Your answer must be the lines from the top of the listing below through the line that holds "Browns Valley, MN (426, 2233)", retyped exactly, with no pictures.

------ EXCERPTED RECORDS ------

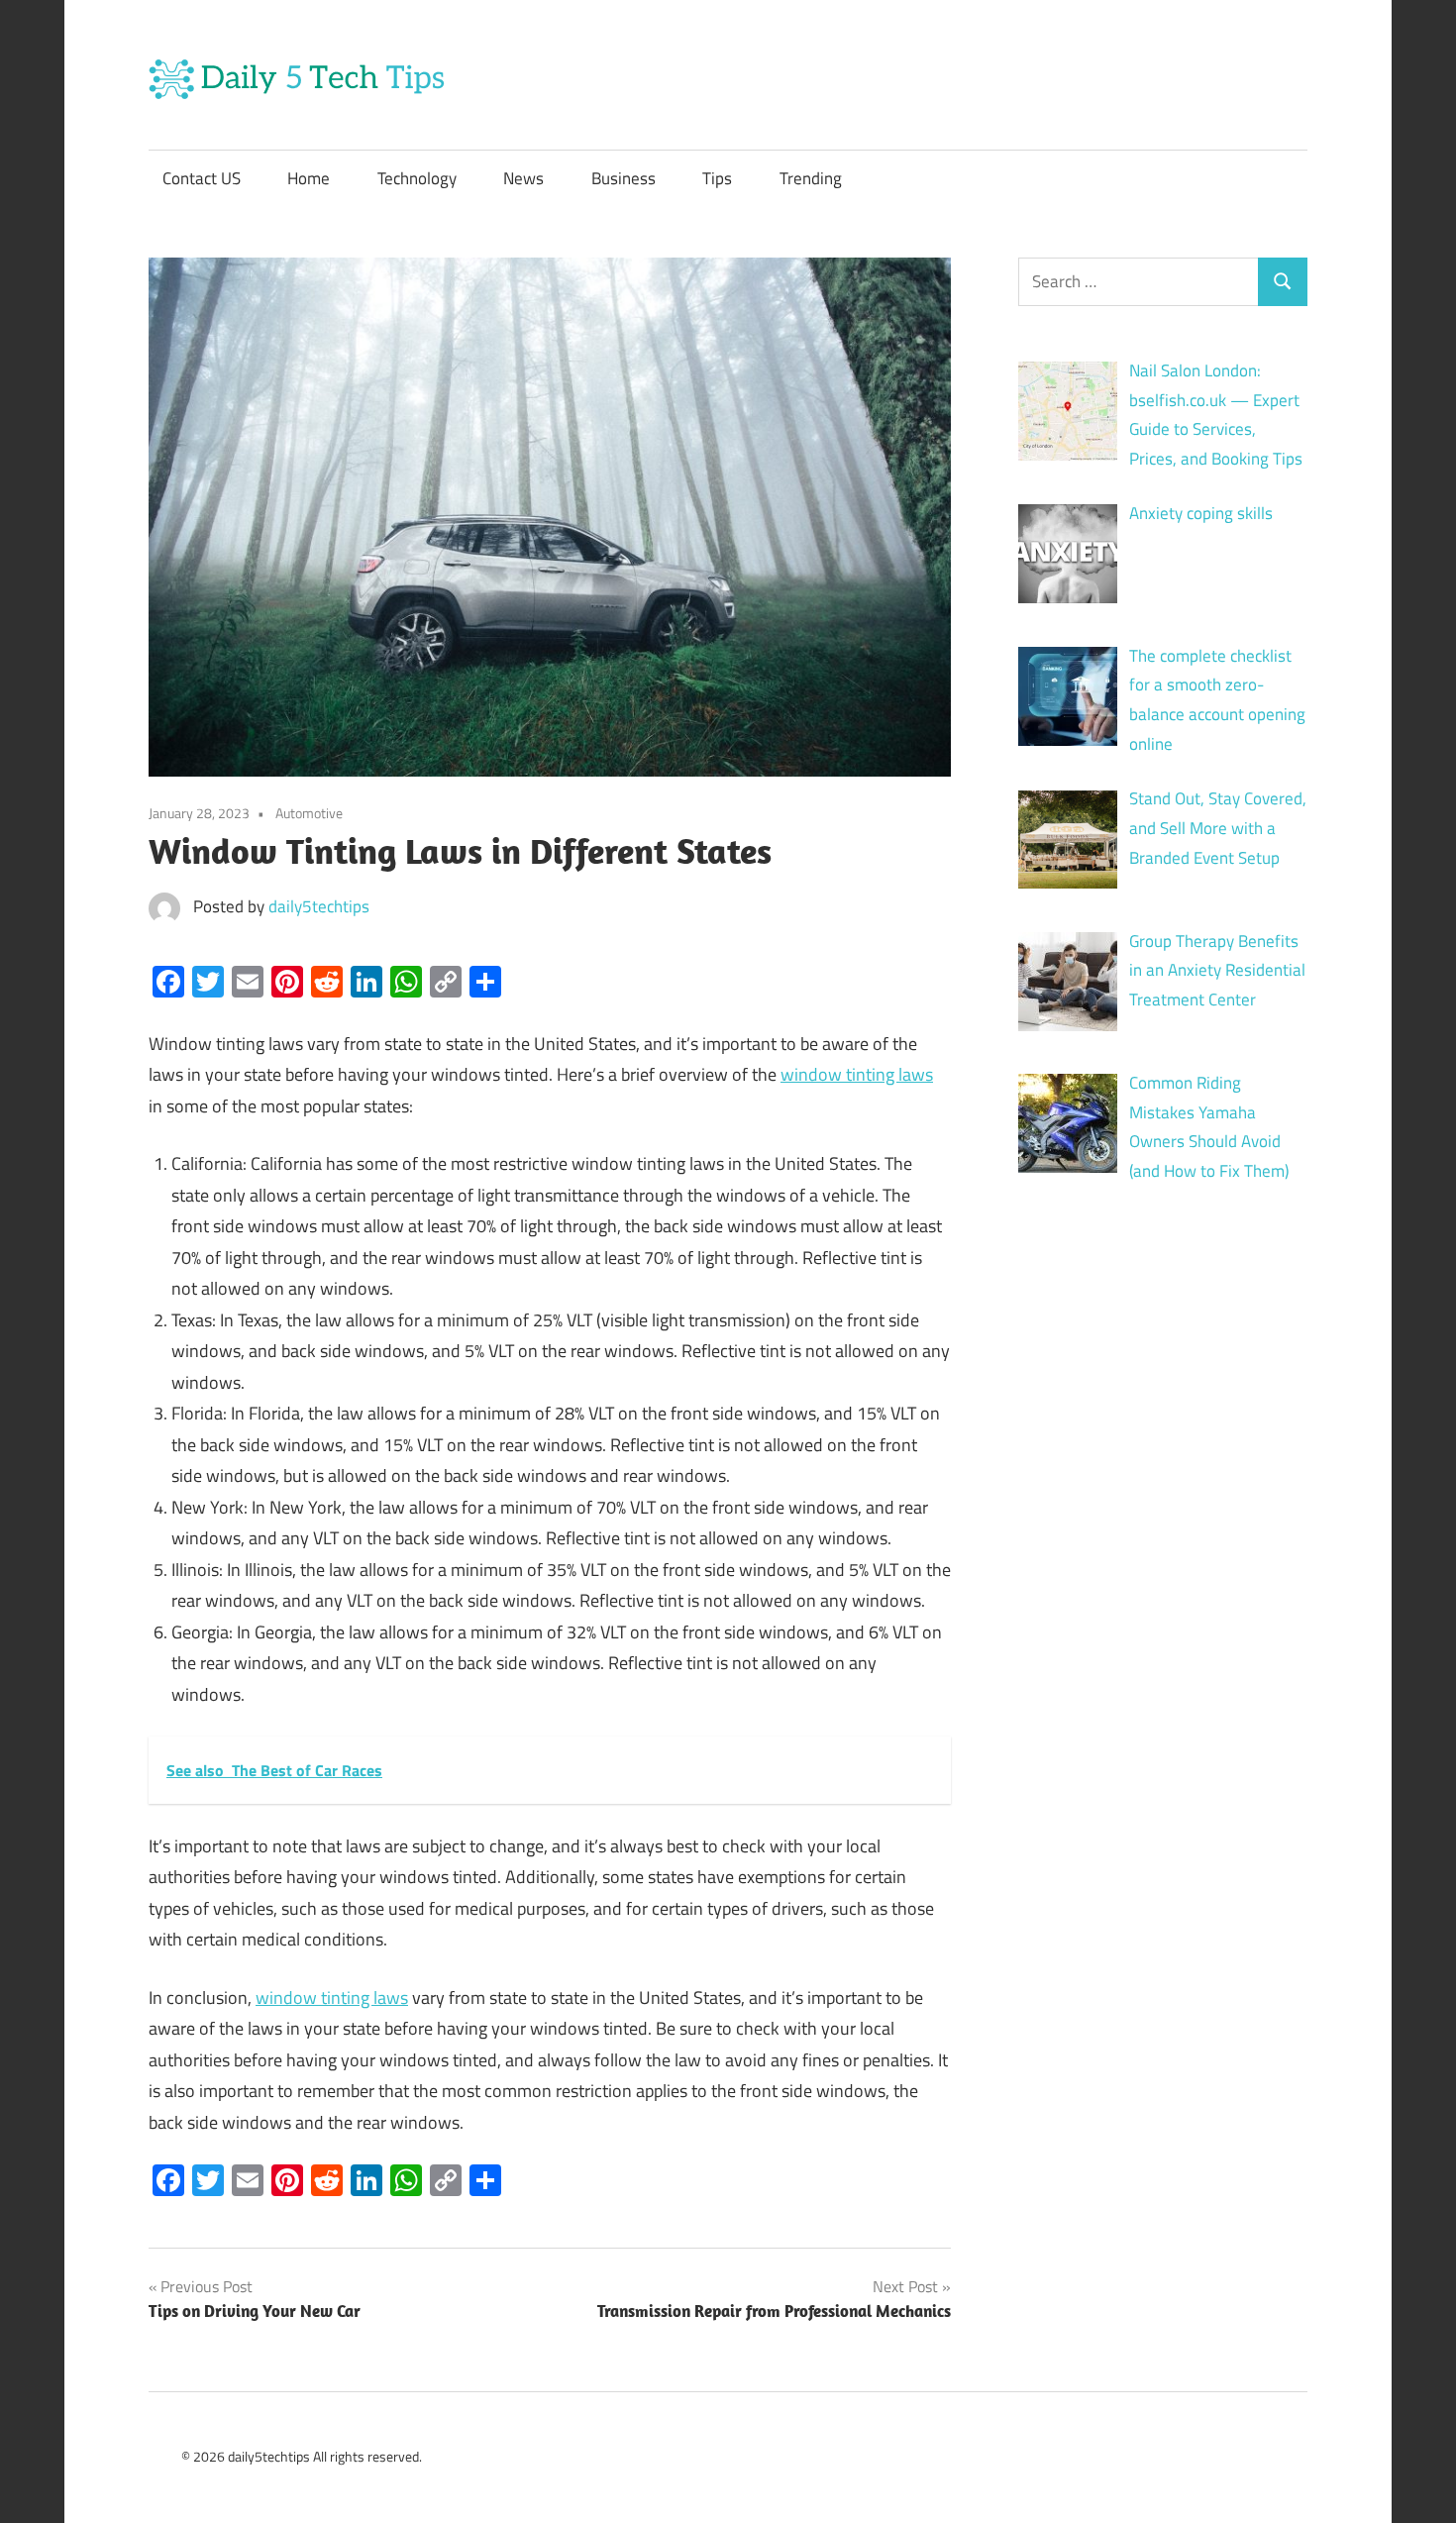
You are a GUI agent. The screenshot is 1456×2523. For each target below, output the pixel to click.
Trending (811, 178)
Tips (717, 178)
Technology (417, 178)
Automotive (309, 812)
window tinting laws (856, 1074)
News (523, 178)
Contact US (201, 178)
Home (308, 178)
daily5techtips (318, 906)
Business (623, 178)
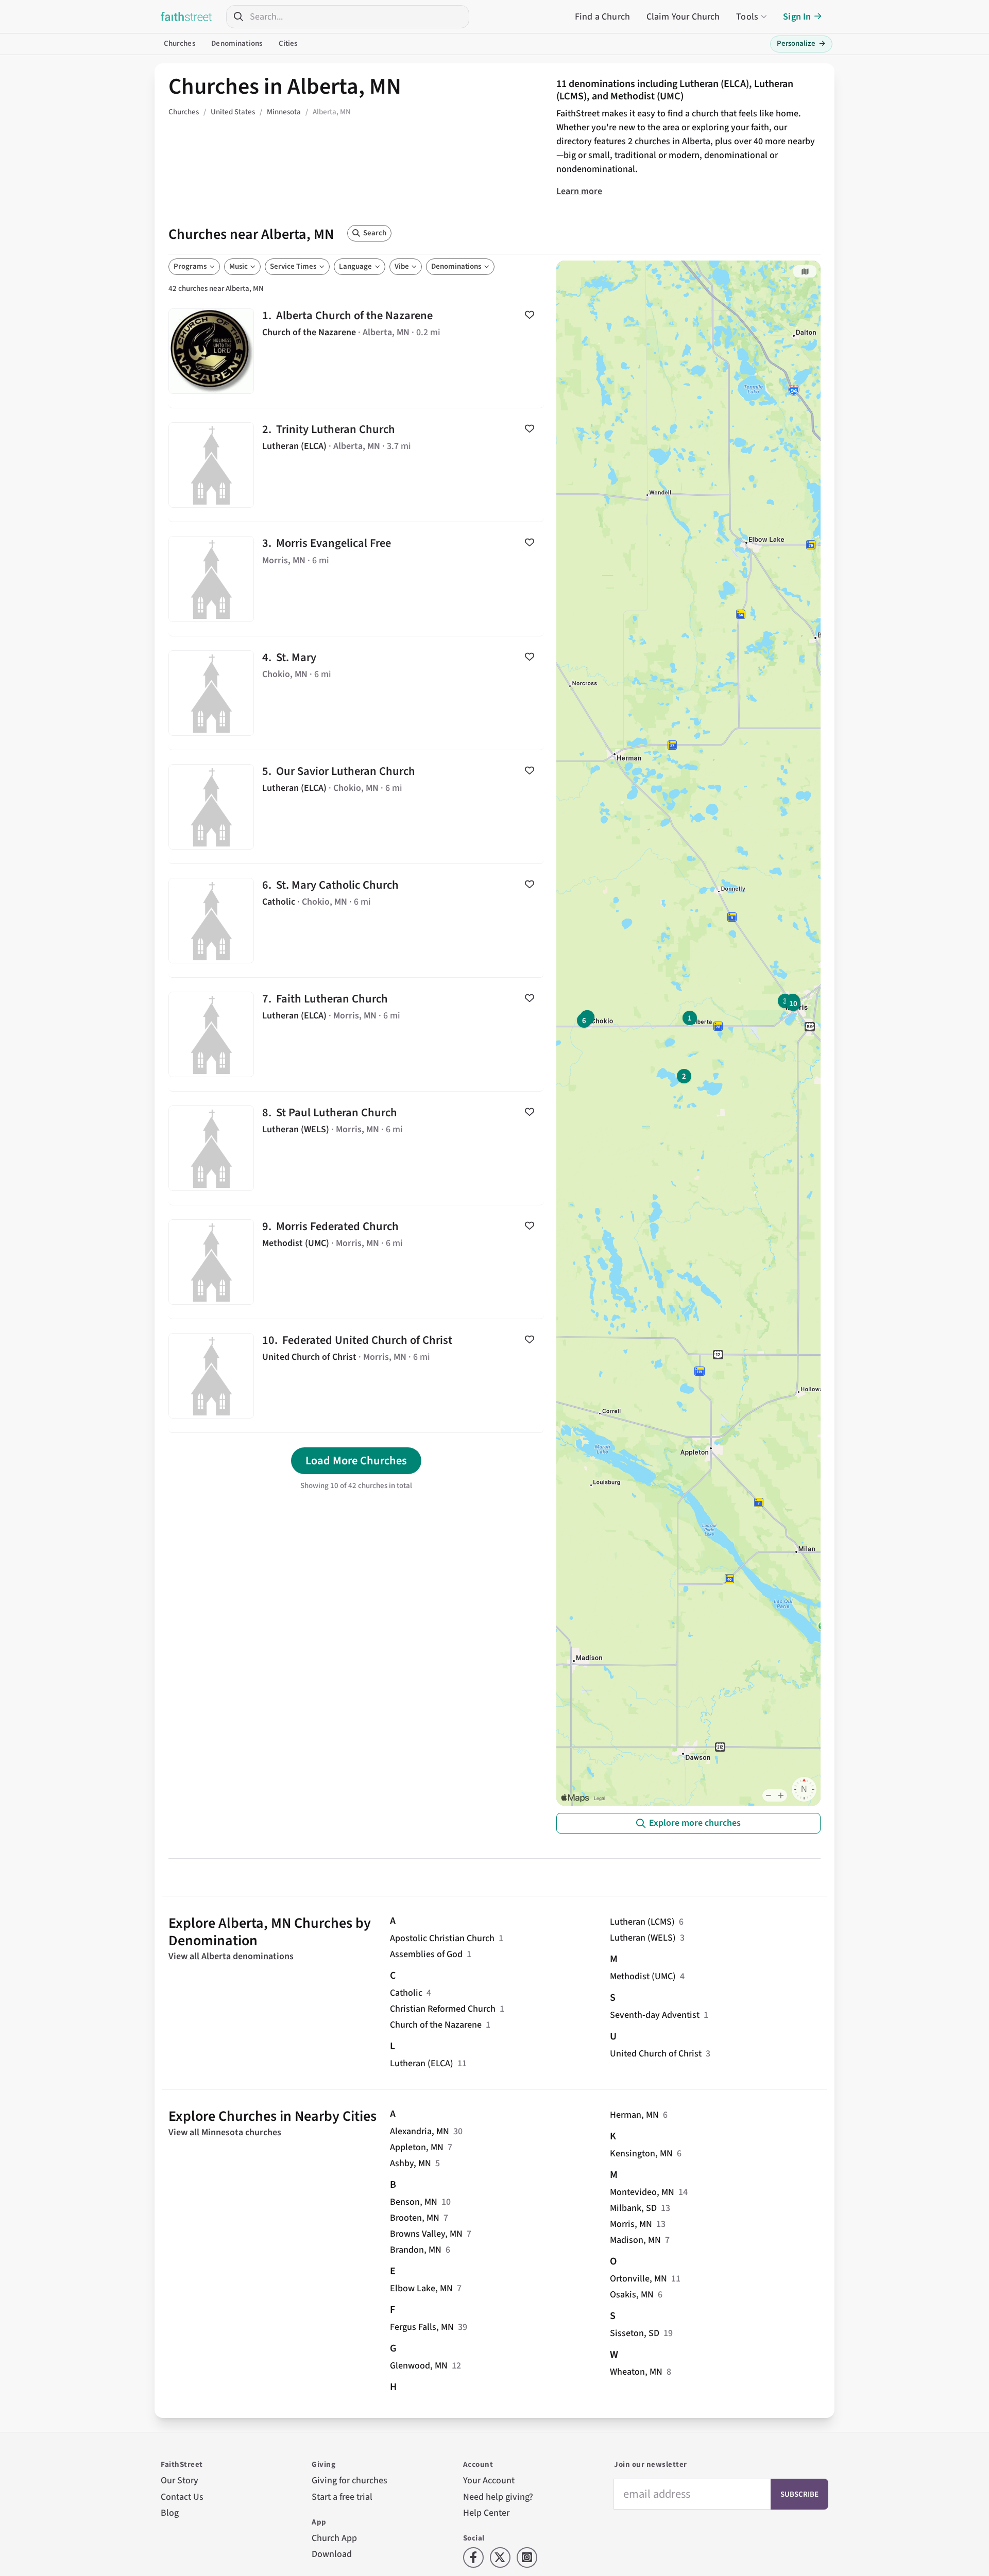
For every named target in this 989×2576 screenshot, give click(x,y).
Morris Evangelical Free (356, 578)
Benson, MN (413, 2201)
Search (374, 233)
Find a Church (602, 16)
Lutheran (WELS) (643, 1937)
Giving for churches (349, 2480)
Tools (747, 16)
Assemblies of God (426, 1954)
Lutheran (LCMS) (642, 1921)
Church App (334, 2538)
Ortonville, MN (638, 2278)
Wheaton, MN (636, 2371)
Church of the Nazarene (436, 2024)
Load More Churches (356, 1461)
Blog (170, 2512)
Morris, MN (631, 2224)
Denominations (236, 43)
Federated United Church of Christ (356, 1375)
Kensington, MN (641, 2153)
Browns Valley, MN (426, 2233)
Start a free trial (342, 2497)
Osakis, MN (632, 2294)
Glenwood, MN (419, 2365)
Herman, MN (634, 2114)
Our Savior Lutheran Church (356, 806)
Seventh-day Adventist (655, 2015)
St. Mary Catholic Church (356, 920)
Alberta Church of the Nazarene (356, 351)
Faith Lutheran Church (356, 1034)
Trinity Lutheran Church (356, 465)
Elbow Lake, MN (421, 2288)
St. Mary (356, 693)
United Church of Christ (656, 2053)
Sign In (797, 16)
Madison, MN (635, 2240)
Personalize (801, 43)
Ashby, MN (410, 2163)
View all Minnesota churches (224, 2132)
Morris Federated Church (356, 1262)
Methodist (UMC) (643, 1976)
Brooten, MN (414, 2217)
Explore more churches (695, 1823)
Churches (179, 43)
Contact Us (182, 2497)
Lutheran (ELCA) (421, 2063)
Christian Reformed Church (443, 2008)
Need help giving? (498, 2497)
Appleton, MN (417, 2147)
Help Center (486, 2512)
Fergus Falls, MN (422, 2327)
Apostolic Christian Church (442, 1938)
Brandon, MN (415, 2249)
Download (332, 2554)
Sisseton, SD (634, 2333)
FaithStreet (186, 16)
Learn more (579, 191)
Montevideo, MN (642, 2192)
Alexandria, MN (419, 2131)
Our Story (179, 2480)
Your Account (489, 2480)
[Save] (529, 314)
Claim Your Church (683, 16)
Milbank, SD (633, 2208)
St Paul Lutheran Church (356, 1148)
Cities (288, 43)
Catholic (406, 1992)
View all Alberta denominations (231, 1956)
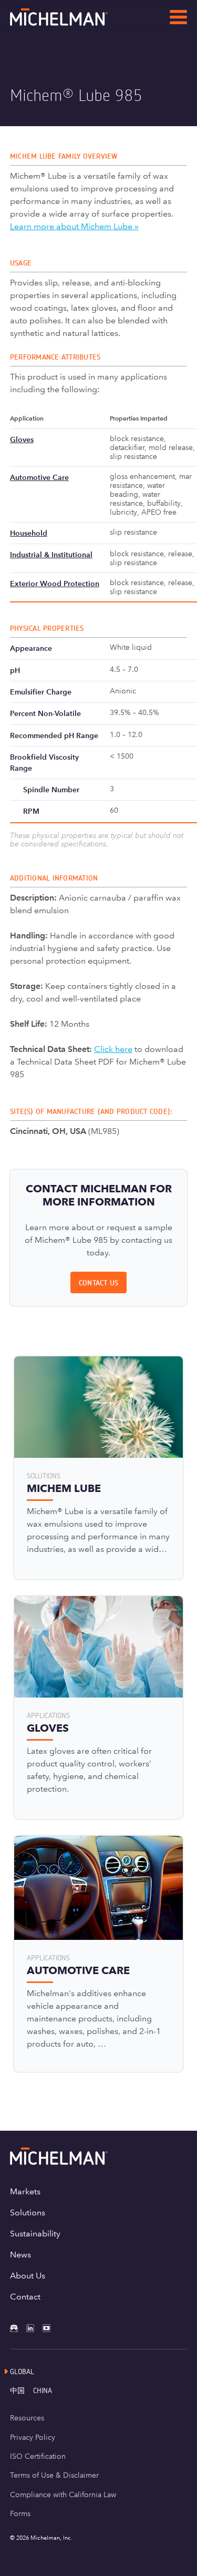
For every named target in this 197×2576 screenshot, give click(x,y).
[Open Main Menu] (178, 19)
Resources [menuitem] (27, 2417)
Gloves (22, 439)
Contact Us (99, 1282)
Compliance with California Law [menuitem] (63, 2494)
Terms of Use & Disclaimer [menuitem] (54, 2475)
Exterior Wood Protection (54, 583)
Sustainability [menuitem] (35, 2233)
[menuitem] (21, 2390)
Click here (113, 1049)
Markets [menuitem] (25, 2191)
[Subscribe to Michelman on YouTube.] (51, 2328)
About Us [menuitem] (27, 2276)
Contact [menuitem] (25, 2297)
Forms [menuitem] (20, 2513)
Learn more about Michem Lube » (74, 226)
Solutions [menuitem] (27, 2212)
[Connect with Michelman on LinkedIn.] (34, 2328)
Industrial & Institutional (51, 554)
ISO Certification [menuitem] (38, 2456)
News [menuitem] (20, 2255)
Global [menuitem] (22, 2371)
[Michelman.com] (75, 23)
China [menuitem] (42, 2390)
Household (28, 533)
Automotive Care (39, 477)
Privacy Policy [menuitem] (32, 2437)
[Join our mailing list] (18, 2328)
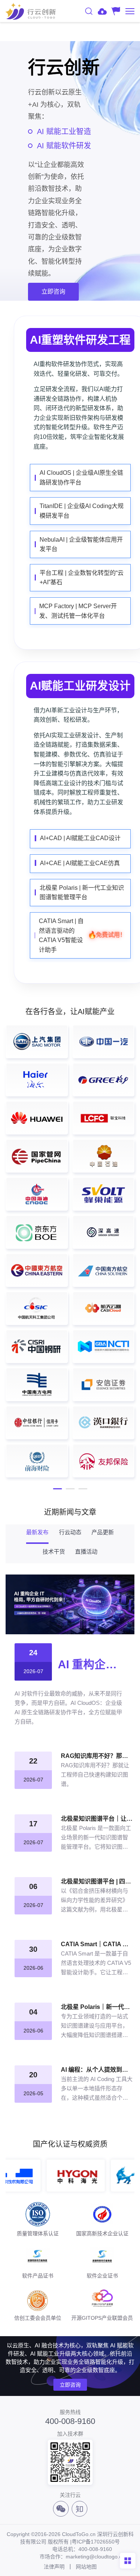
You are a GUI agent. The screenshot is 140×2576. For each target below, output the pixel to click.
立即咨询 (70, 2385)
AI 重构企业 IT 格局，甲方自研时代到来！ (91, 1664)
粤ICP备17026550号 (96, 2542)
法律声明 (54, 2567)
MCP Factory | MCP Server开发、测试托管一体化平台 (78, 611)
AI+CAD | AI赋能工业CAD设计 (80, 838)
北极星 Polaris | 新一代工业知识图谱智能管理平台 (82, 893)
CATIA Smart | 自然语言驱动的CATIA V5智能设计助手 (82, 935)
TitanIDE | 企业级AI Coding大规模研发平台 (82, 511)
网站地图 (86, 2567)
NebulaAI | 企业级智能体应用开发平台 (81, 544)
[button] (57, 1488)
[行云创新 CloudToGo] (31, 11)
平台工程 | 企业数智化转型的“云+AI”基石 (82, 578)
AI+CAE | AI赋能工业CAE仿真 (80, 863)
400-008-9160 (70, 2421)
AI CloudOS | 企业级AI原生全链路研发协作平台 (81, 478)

------

SOLUTION TO THIS TASK =>
You are a GUI agent. The screenshot is 1456×2523. For each target below, output the pixel to click.
Trending (811, 178)
Tips (717, 178)
Technology (417, 178)
Automotive (309, 812)
window tinting laws (856, 1074)
News (523, 178)
Contact US (201, 178)
Home (308, 178)
daily5techtips (318, 906)
Business (623, 178)
For every named target in this 989×2576 screenshot, give click(x,y).
Morris Evangelical Free (356, 578)
Benson, MN (413, 2201)
Search (374, 233)
Find a Church (602, 16)
Lutheran (WELS) (643, 1937)
Giving for churches (349, 2480)
Tools (747, 16)
Assemblies of God (426, 1954)
Lutheran (LCMS) (642, 1921)
Church App (334, 2538)
Ortonville, MN (638, 2278)
Wheaton, MN (636, 2371)
Church of the Nazarene (436, 2024)
Load More Churches (356, 1461)
Blog (170, 2512)
Morris, MN (631, 2224)
Denominations (236, 43)
Federated United Church of Christ (356, 1375)
Kensington, MN (641, 2153)
Browns Valley, MN (426, 2233)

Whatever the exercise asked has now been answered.